Si ce roman progresse avec une telle lenteur (qui a la majesté et la lourdeur d’un adagio), c’est que la Vera avance vers un avenir incertain (deux ans après son arrivée dans le port de Bremerhaven, Hitler aura pris le pouvoir en Allemagne)… En compagnie de tous ces passagers nous aurons donc fait route vers le naufrage annoncé que sera la Seconde Guerre mondiale.
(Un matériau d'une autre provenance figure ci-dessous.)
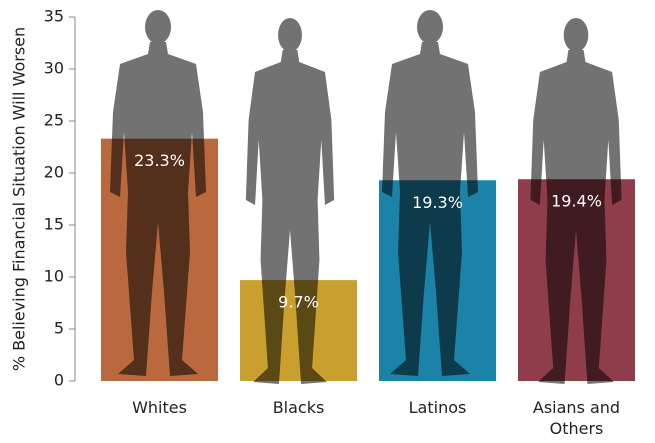 The height and width of the screenshot is (443, 655). I want to click on x-tick-label: Blacks, so click(298, 408).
Or c’est bien à elle que s’attaque la romancière dans cette radiographie des mentalités du début des années 1930. À bord de la Vera, certains mènent déjà la vie dure aux juifs et à ceux qui s’écartent de la norme (y compris quand il s’agit d’une malformation physique). Nous avons beau évoluer au milieu de l’océan, la réalité n’est pas belle à lire dans ces pages : selon certains passagers, qui aspirent à se retrouver « entre gens comme il faut », les juifs sont « abâtardis au dernier degré, sortis de la lie de toutes les races et de toutes les nations », raison pour laquelle il convient d’abord de les isoler à bord de la Vera, puis de les exclure « à tout jamais de la société allemande convenable ». Indéniablement, en 1931, le ver était déjà dans le fruit.

Didier Garcia

La Nef des fous
Katherine Anne Porter
Traduit de l’anglais (États-Unis) par Marcelle Sibon
Points, 784 pages, 13,50

Huis clos en pleine mer Par Didier Garcia
Le Matricule des Anges n°247 , octobre 2023.